▶ **INSTRUCTIONS FOR THE TASK**:
Lay out the entries, from the first line up to and including the line with "(1264, 711).", as a two-column CSV with the columns instruction and output. Give one row per entry, with each value in a single quoted field and line breaks replaced by spaces.
····················
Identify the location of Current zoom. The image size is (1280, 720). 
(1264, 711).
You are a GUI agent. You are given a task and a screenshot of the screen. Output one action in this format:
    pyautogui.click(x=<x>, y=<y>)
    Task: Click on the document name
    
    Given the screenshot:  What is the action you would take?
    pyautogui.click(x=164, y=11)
····················
▶ **EXPECTED ANSWER**:
instruction,output
"Identify the location of Current zoom. The image size is (1280, 720).","(1264, 711)."